**Input for this task:**
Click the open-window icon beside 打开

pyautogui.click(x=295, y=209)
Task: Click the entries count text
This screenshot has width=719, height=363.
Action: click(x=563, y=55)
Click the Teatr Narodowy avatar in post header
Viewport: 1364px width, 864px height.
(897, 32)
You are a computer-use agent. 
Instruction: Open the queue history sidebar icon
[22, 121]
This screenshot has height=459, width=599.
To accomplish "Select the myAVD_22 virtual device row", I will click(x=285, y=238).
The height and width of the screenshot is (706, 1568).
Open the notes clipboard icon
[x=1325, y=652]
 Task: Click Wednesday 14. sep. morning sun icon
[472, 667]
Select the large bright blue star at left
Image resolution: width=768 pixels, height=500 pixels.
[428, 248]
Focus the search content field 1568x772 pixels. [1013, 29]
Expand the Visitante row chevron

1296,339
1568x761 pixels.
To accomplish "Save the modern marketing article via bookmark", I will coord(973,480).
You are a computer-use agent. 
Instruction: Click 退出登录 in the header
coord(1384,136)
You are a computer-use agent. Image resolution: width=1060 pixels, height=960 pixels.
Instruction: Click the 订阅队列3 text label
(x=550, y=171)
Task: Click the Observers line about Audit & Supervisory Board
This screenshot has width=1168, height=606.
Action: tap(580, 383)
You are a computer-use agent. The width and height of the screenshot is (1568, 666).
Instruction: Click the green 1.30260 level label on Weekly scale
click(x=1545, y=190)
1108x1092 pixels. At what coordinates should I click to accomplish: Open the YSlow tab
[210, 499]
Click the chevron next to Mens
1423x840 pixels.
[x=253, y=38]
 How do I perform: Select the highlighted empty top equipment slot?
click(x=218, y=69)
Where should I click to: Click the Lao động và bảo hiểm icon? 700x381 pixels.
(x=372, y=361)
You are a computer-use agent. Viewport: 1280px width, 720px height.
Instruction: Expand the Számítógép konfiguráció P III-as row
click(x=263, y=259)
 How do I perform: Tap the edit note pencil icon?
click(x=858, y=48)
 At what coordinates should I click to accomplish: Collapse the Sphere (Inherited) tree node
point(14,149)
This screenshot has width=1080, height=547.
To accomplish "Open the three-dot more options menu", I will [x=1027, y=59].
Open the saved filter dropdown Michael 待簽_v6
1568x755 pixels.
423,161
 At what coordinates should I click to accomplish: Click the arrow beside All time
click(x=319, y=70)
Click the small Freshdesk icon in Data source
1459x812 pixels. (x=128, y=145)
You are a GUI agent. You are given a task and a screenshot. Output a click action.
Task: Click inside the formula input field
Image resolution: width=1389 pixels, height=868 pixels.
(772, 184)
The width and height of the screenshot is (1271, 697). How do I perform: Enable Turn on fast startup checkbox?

**The exercise:** Update the records above by changing each "screenshot" to "image", and keep everything else unchanged.

**Answer to the problem:**
Click the open-window icon beside 打开

pyautogui.click(x=295, y=209)
Task: Click the entries count text
This image has width=719, height=363.
Action: click(x=563, y=55)
Click the Teatr Narodowy avatar in post header
Viewport: 1364px width, 864px height.
(897, 32)
You are a computer-use agent. 
Instruction: Open the queue history sidebar icon
[22, 121]
This image has height=459, width=599.
To accomplish "Select the myAVD_22 virtual device row", I will click(x=285, y=238).
The height and width of the image is (706, 1568).
Open the notes clipboard icon
[x=1325, y=652]
 Task: Click Wednesday 14. sep. morning sun icon
[472, 667]
Select the large bright blue star at left
Image resolution: width=768 pixels, height=500 pixels.
[428, 248]
Focus the search content field 1568x772 pixels. [1013, 29]
Expand the Visitante row chevron

1296,339
1568x761 pixels.
To accomplish "Save the modern marketing article via bookmark", I will coord(973,480).
You are a computer-use agent. 
Instruction: Click 退出登录 in the header
coord(1384,136)
You are a computer-use agent. Image resolution: width=1060 pixels, height=960 pixels.
Instruction: Click the 订阅队列3 text label
(x=550, y=171)
Task: Click the Observers line about Audit & Supervisory Board
This image has width=1168, height=606.
Action: tap(580, 383)
You are a computer-use agent. The width and height of the image is (1568, 666).
Instruction: Click the green 1.30260 level label on Weekly scale
click(x=1545, y=190)
1108x1092 pixels. At what coordinates should I click to accomplish: Open the YSlow tab
[210, 499]
Click the chevron next to Mens
1423x840 pixels.
[x=253, y=38]
 How do I perform: Select the highlighted empty top equipment slot?
click(x=218, y=69)
Where should I click to: Click the Lao động và bảo hiểm icon? 700x381 pixels.
(x=372, y=361)
You are a computer-use agent. Viewport: 1280px width, 720px height.
Instruction: Expand the Számítógép konfiguráció P III-as row
click(x=263, y=259)
 How do I perform: Tap the edit note pencil icon?
click(x=858, y=48)
 At what coordinates should I click to accomplish: Collapse the Sphere (Inherited) tree node
point(14,149)
This image has width=1080, height=547.
To accomplish "Open the three-dot more options menu", I will [x=1027, y=59].
Open the saved filter dropdown Michael 待簽_v6
1568x755 pixels.
423,161
 At what coordinates should I click to accomplish: Click the arrow beside All time
click(x=319, y=70)
Click the small Freshdesk icon in Data source
1459x812 pixels. (x=128, y=145)
You are a GUI agent. You are given a task and a image. Output a click action.
Task: Click inside the formula input field
Image resolution: width=1389 pixels, height=868 pixels.
(772, 184)
The width and height of the image is (1271, 697). How do I perform: Enable Turn on fast startup checkbox?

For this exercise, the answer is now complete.